Virgil is wiser than Homer; Dickens is at his best in The Pickwick Papers

By on Monday, 8 August 2011

Still on the subject of summer reading, I have been pointedly ignoring all the features in various papers that give critics’ recommendations of what to read over the summer. There was a time, in my book-reviewing past, when my opinion used to be solicited, but on the whole this “summer reading” or “Christmas reading” lark is just another way of giving a bit of free publicity to friends’ books. Besides, one was supposed to recommend something published in the last year – and everyone knows that all the good books were written by people who have been dead for decades, or in some cases, centuries, even millennia.

Anyway, my summer reading is Charles Dickens’s early work The Pickwick Papers. I always feel summer is the time when one should fill in the gaps and take up one of those books one has always meant to read and never has. I have never read anything by Dostoevsky, and probably never will, but I have read most of Dickens, and now that I am almost 200 pages into Pickwick, I keep on asking myself how I could have left it so long. Pickwick is a simply marvellous book, the best of Dickens, in that it has none of his faults (the convoluted plots, the melodrama, the emotional blackmail, the overheated rhetoric) and all of his genius – his light-hearted sense of fun.

Incidentally, before Pickwick I re-read A Tale of Two Cities: that too is a “good” Dickens, in that the plot is relatively streamlined, even if the novel is politically confused at its heart. Dickens cannot really make up his mind about the French Revolution, can he? He hates the Terror and its violence – his portrait of Madame Defarge and her sidekick the Vengeance represents his melodramatic streak at its best – but he also hates the aristocracy and the Catholic Church, treating both with scant respect and less understanding – his tendency to caricature at its worst.

But Dickens was pretty confused in many ways, wasn’t he?
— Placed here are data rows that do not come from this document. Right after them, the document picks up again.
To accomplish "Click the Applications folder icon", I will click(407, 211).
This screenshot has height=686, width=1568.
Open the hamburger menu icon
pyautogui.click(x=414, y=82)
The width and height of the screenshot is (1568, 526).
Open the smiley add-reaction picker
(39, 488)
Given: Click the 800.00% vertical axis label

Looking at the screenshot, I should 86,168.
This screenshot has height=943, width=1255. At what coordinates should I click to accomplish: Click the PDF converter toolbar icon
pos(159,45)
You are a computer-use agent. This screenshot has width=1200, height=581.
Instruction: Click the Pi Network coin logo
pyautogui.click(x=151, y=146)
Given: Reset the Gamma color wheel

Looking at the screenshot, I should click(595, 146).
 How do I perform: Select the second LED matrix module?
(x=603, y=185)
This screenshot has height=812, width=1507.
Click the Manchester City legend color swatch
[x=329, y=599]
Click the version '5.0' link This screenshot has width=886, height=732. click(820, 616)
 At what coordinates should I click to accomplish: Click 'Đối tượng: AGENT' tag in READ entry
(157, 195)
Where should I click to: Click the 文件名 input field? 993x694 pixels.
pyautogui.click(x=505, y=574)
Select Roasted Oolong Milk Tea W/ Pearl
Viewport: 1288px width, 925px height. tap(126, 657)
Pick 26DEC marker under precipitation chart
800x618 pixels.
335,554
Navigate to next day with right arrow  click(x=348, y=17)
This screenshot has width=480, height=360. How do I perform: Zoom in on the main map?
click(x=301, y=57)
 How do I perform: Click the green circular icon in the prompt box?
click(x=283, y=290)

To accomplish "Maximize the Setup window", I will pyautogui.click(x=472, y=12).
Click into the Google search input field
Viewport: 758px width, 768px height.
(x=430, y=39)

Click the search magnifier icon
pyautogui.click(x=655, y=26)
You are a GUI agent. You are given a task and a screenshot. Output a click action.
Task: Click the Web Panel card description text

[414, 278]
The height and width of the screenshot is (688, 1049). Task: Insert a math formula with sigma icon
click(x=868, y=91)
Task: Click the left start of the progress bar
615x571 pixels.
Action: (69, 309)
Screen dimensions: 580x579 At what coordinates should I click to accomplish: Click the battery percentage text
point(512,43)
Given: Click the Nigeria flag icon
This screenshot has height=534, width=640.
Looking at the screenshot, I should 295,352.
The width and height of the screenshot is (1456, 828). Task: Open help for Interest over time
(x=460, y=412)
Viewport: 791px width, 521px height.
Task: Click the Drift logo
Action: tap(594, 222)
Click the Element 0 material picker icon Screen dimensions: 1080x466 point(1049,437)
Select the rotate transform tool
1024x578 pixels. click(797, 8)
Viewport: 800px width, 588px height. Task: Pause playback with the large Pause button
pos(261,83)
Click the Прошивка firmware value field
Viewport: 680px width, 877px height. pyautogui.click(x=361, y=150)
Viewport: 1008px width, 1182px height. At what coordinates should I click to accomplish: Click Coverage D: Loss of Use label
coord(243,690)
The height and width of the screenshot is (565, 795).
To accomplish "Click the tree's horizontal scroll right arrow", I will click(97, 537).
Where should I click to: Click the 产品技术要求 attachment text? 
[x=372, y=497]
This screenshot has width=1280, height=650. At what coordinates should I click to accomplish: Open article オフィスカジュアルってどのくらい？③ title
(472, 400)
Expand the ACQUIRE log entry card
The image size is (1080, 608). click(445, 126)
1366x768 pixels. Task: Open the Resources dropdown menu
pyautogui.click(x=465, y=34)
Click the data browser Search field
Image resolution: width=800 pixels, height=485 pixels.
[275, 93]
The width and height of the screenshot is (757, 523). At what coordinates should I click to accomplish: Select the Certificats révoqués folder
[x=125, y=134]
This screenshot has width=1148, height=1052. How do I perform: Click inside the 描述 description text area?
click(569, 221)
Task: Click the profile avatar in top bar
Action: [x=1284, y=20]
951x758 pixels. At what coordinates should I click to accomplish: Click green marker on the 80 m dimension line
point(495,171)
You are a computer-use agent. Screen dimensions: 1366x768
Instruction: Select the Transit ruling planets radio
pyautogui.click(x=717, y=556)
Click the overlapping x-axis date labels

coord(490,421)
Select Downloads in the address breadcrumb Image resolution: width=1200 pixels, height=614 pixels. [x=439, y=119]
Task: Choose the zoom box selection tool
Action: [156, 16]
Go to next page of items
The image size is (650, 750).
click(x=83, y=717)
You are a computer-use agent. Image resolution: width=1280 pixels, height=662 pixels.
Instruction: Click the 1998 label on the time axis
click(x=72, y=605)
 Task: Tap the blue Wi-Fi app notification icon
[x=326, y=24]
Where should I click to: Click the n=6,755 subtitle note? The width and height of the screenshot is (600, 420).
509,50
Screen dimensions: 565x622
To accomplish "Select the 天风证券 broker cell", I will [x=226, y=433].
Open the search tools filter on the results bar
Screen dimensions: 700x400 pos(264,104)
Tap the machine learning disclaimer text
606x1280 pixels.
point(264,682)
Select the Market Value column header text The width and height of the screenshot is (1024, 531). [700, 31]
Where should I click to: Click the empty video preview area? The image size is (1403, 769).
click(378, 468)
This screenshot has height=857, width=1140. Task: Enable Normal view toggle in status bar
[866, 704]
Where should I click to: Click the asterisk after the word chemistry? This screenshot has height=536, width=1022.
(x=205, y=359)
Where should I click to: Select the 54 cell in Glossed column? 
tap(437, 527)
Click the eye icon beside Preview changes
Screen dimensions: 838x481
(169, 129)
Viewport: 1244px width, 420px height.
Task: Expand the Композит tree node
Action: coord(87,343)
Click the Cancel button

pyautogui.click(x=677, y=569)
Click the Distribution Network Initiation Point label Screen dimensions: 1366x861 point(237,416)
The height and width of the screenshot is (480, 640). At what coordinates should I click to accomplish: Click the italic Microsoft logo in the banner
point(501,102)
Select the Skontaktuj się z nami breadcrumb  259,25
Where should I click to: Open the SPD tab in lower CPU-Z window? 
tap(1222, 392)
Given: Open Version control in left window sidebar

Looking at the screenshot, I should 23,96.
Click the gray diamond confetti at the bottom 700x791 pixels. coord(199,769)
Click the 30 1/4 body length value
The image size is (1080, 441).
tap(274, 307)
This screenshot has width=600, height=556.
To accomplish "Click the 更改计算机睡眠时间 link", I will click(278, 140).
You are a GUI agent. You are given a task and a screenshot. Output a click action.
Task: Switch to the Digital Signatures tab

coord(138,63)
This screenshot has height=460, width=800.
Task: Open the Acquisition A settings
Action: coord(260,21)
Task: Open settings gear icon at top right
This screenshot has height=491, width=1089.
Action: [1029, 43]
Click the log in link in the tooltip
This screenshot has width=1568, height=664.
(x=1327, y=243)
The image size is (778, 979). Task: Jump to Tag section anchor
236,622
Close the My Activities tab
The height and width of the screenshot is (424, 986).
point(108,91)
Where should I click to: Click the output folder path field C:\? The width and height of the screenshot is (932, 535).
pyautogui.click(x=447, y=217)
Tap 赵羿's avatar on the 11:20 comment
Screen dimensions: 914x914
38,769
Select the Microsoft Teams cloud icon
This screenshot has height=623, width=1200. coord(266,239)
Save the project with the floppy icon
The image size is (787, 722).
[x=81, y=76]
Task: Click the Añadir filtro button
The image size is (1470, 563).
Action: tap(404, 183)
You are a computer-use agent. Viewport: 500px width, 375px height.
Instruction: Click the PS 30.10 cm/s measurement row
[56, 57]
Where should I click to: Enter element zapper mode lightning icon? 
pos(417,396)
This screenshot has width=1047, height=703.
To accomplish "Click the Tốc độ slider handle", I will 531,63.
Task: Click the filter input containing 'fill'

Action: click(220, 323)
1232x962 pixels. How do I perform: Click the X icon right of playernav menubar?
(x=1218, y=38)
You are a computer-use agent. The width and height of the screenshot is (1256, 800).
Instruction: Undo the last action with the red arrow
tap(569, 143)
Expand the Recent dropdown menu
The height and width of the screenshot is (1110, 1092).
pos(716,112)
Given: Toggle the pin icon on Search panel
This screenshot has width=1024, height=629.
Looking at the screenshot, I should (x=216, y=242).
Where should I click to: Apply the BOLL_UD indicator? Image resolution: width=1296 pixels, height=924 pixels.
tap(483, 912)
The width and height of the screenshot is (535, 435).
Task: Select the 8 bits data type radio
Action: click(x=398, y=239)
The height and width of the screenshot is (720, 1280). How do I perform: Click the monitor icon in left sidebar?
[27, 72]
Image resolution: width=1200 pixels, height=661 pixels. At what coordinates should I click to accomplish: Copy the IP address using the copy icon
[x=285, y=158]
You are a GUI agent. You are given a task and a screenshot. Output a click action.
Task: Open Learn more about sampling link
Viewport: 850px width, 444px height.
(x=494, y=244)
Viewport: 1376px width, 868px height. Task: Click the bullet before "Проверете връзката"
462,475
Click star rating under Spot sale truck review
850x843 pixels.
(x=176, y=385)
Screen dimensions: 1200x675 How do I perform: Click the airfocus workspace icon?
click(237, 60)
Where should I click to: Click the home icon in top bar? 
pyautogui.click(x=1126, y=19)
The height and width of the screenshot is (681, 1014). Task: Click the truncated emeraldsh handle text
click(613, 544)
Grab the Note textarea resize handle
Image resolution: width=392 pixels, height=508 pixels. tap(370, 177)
The great educational reformer who sent his son to Eton; the outwardly pious novelist who seems to have a real animus against organised religion; and a man whose writing gives off some pretty weird signals about matters of the heart. Yet, luckily, none of these things surface in Pickwick, or are present to distort that novel’s lively and engaging tone.

My other summer reading is of authors who died millennia ago. My many years of education do have something to show for themselves after all: I mean an appreciation of Catullus and Horace and Virgil. I have an edition of Catullus dating back to 1914 that I picked up second hand, and I have to say that there is nothing greater in my estimation than Carmen XXXI, the Sirmio poem:

Paene insularum, Sirmio, insularumque
ocelle, quascumque in liquentibus stagnis
marique vasto fert uterque Neptunus,
quam te libenter quamque laetus inviso,
vix mi ipse credens Thyniam atque Bithynos
liquisse campos et videre te in tuto.
O quid solutis est beatius curis,
cum mens onus reponit, ac peregrino
labore fessi venimus larem ad nostrum,
desideratoque acquiescimus lecto?
Hoc est quod unum est pro laboribus tantis.
Salve, o venusta Sirmio, atque ero gaude
gaudente; vosque, o Lydiae lacus undae,
ridete quidquid est domi cachinnorum.

You do not have to know much Latin to appreciate this poem. There are two things I love about it, its sound, and its evocation of feeling. It is completely satisfying on both fronts. And because it is so good, no English translation ever seems to do it justice. This is what Thomas Hardy makes of it:

Sirmio, thou dearest dear of strands
That Neptune strokes in lake and sea,
With what high joy from stranger lands
Doth thy old friend set foot on thee!
Yea, barely seems it true to me
That no Bithynia holds me now,
But calmly and assuringly
Around me stretchest homely Thou.

Is there a scene more sweet than when
Our clinging cares are undercast,
And, worn by alien moils and men,
The long untrodden sill repassed,
We press the pined for couch at last,
And find a full repayment there?
Then hail, sweet Sirmio; thou that wast,
And art, mine own unrivalled Fair!

Hardy was one of our great poets, but I notice that he completely ducks the final idea in Catullus’ poem, namely that of the smiling waves of the lake expressing the
laughter of home – if indeed that is what it means, for the lines are obscure. Which leads me to conclude that Catullus is a better poet than Hardy, and that you can express more in Latin than you can in English.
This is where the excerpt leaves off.